Tiene que haber algo más. Porque ¿qué tiene que ver la deficiencia de las infraestructuras con el hecho de que la inflación catalana sea sistemáticamente más elevada que la media española, hecho que nos hace perder competitividad y capacidad adquisitiva a los salarios? O ¿qué tienen que ver las infraestructuras con el hecho de que algunos resultados educativos en Cataluña muestren diferencias sorprendentes con la media española?, por citar sólo dos ejemplos.

Tenemos que buscar otras causas. A modo de ejemplo, nuestra economía tiene, al menos, otras dos debilidades importantes. Por un lado, su motor económico básico, Barcelona, pierde potencia debido a la falta de cohesión entre sus diferentes partes. Por otro, carecemos de una de las instituciones básicas para el dinamismo económico y la movilidad social: la gran empresa anónima.

Nos hemos olvidado ya de la historia, pero la desaparición en 1987 de la Corporación Metropolitana fue un golpe muy fuerte para el dinamismo económico de Barcelona. El miedo de Jordi Pujol a que la corporación fuese un contrapoder al de la Generalitat -y la falta de acuerdo político en este terreno entre CiU y el PSC, que gobernaba los municipios de la corporación- llevó a decretar su desaparición. Esa decisión por razones políticas internas acabó debilitando el dinamismo y la potencia económica de la ciudad y su entorno metropolitano. Y por lo tanto, de Cataluña.

Y aún más, ¿por qué no pensar que gran parte de la insuficiencia de inversiones del Estado en el área de Barcelona han tenido mucho que ver con esta lucha política interna y con la desaparición de ese instrumento de planificación y ejecución de infraestructuras?

Por otro lado, la economía catalana tiene escasez de empresas con forma de sociedad anónima. Este tipo de empresa es básica para el dinamismo de una economía globalizada y con fuerte cambio tecnológico. Es fácil ver que las grandes empresas son todas sociedades por acciones. Sin ellas, una economía es como una armada sin portaaviones. Lo pequeño y familiar -las fragatas- es necesario. Pero sin portaaviones, una economía no se puede alejar de la costa para conquistar nuevos mercados.

Ahora bien, los portaaviones que necesitamos no pueden ser construidos sin contar con el capital y dinamismo empresarial del resto de España. Abertis es un buen ejemplo de cómo una colaboración bien construida entre intereses catalanes y del resto de España puede ser muy exitosa a la hora de afrontar la internacionalización.

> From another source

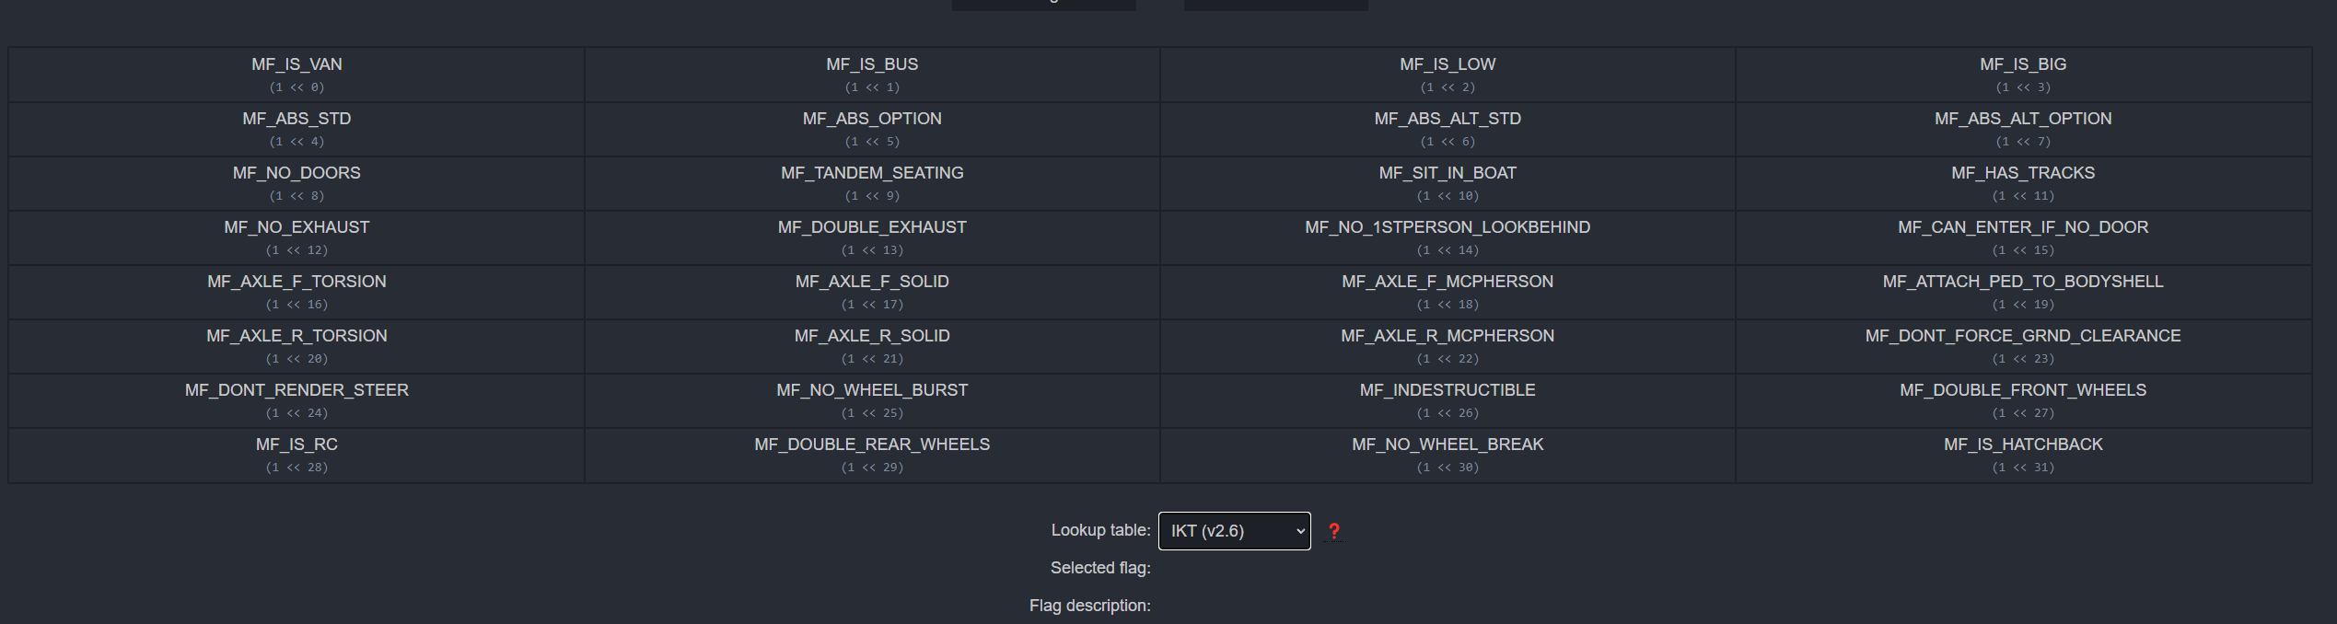The image size is (2337, 624).
Task: Toggle the MF_IS_VAN flag
Action: tap(296, 75)
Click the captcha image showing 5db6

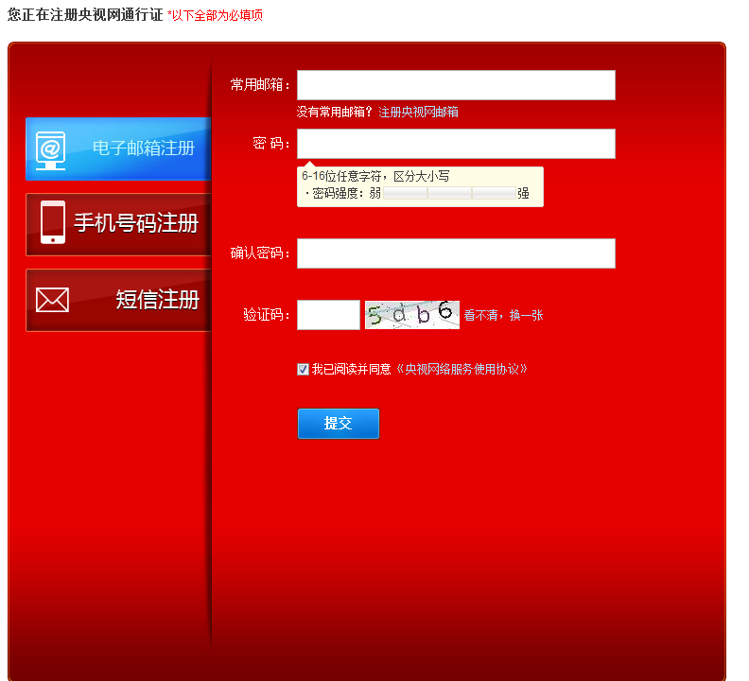[411, 315]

Además, la sociedad anónima promueve la meritocracia, algo cada vez más necesario entre nosotros. La separación entre propiedad (accionistas) y gestión (directivos y jefes) típica de este tipo de sociedad promueve el ascenso empresarial y social de personas válidas que no tienen detrás patrimonios familiares. Por eso, donde hay un número importante de empresas de este tipo los liderazgos empresariales se renuevan y vivifican. Aunque no es una sociedad anónima típica, no debe de ser casualidad que La Caixa sea un vivero de nuevos liderazgos empresariales.

Lo políticamente correcto es como ese herbicida que los jardineros utilizan para eliminar las hierbas de los jardines privados. Da homogeneneidad y cierta placidez, pero impide que emerja lo nuevo. Hay que fomentar la disidencia en los diagnósticos económicos, políticos y culturales para encontrar las causas internas de nuestros males y las soluciones adecuadas. Pero me temo que seguiremos prisioneros de lo políticamente correcto.

Antón Costas es catedrático de Política Económica de la UB.